The present study established lower plasma concentrations of the IND 75 μg compared with IND 150 μg in children with asthma at the corresponding time points. Plasma concentrations of IND 75 µg od on Day 14 in patients with asthma aged ≥ 6 years and <12 years in this study were lower than the corresponding concentrations in adult patients with asthma at IND 150 µg od in a prior study (Table 3) [32]. The results agree with conclusions from an earlier study by Chawes et al [33], which compared the systemic exposure of beclomethasone dipropionate/formoterol combination in children, adolescents, and adults with asthma. The study observed that dosage regimen of medications should be adjusted for age and body weight to avoid high systemic drug levels in children when compared with adults. No new safety findings were reported with od IND doses indicating no incremental risks with LABA added on top of background ICS. This finding is in tandem with results of other trials in pediatric patients with asthma, in which use of a LABA as add-on to ICS did not contribute to additional safety concerns [25, 26].

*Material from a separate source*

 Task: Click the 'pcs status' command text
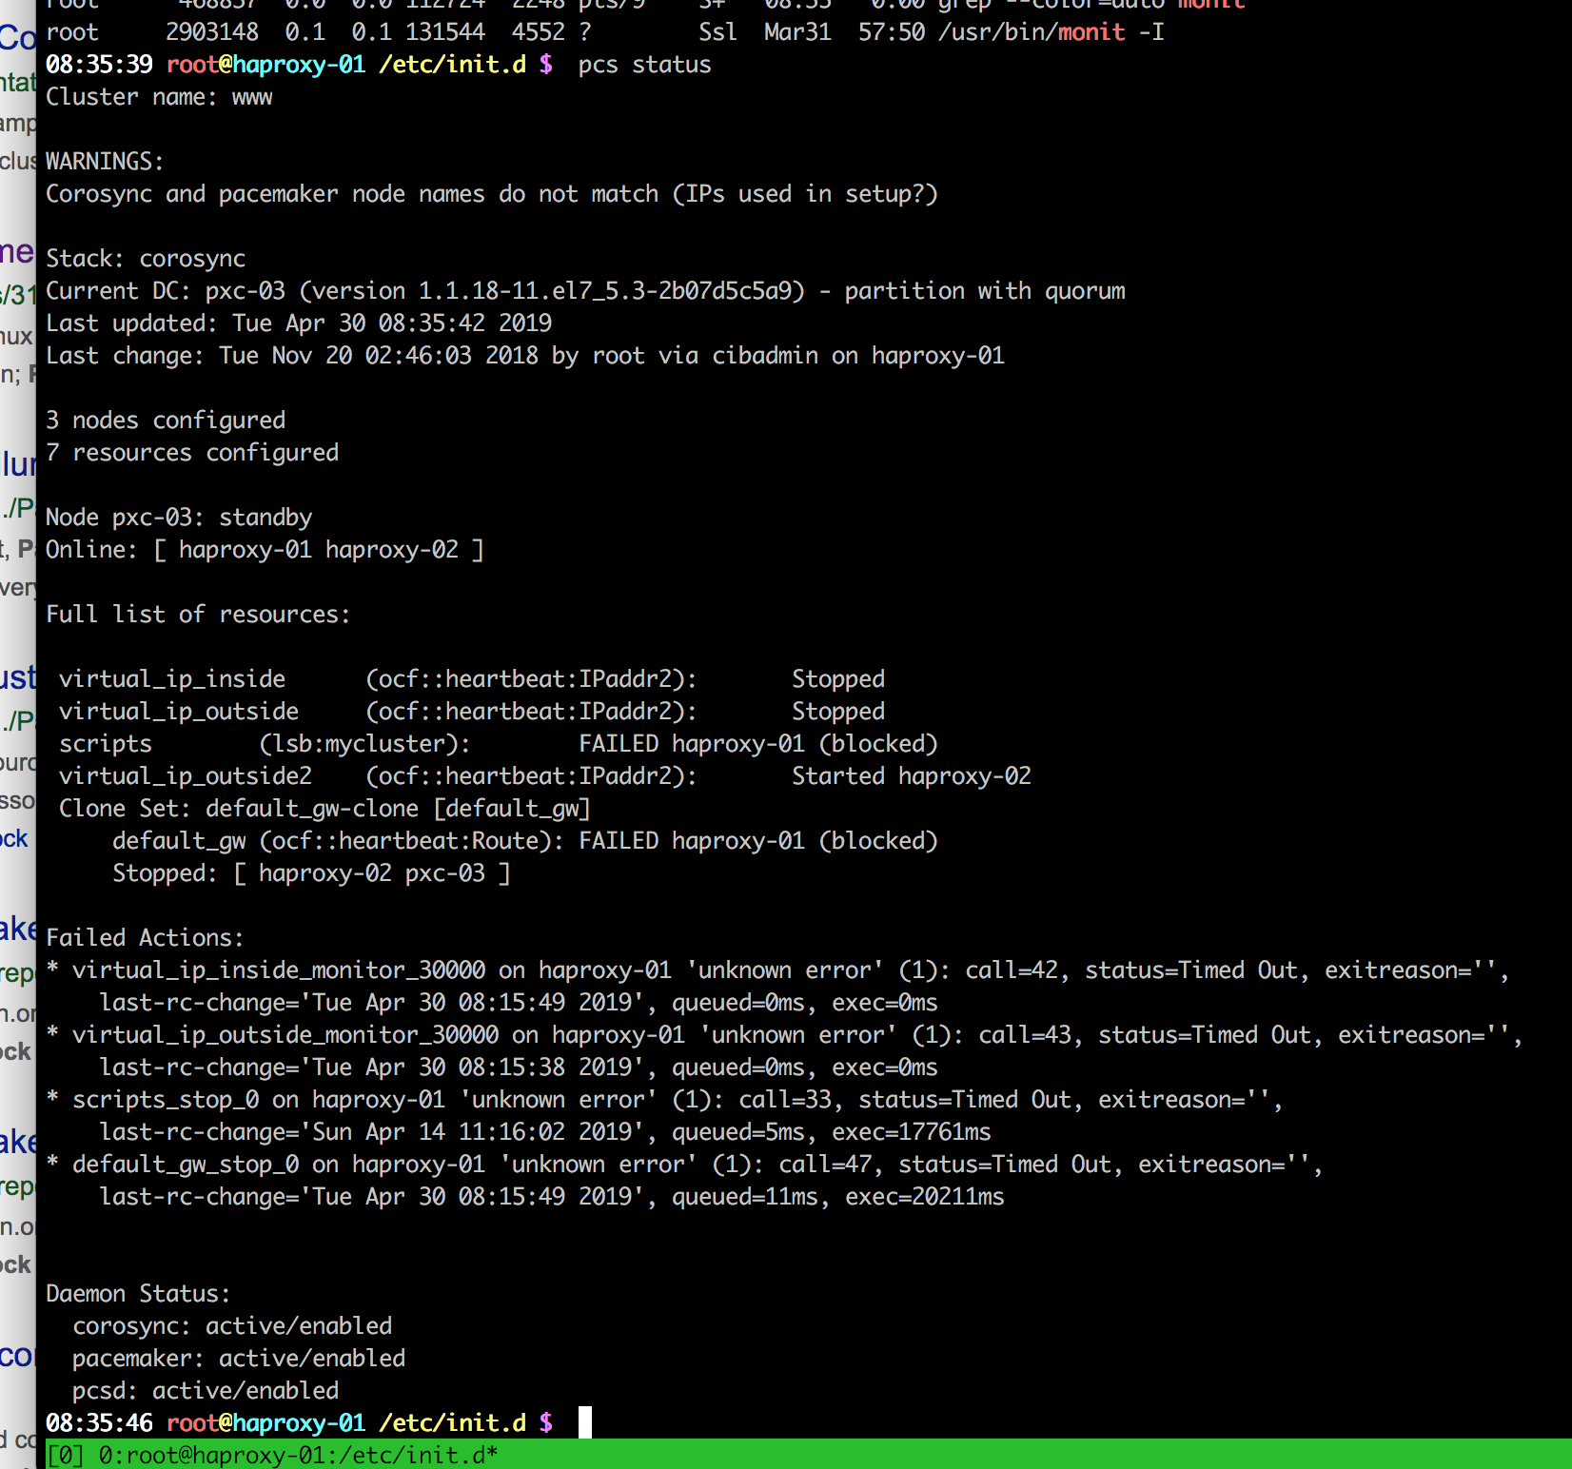(x=644, y=65)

The convenience of once-daily ICS/LABA dosing is likely to improve compliance in patients with asthma, leading to better patient outcomes [34]. A retrospective study has established improved adherence and asthma control with once-daily ICS/LABA administration compared to twice-daily administration in adolescents with asthma [13].

5 Conclusions

Once-daily IND 75 μg and IND 150 μg delivered via Breezhaler® with background ICS therapy, selected based on clinical evidence in adults and pharmacokinetic outcomes in children, showed meaningful improvement in lung function and asthma control in children aged ≥ 6 years and <12 years with asthma. Both treatments were well tolerated with no new or unexpected safety concerns. Lower systemic exposure compared to adults was observed with IND 75 μg than IND 150 μg, while providing comparable lung function benefits. Based on these findings, IND 75 μg dose was considered appropriate for evaluating once-daily (MF/IND) combination therapies in further confirmatory Phase III studies in this 6- to 11-year-old population.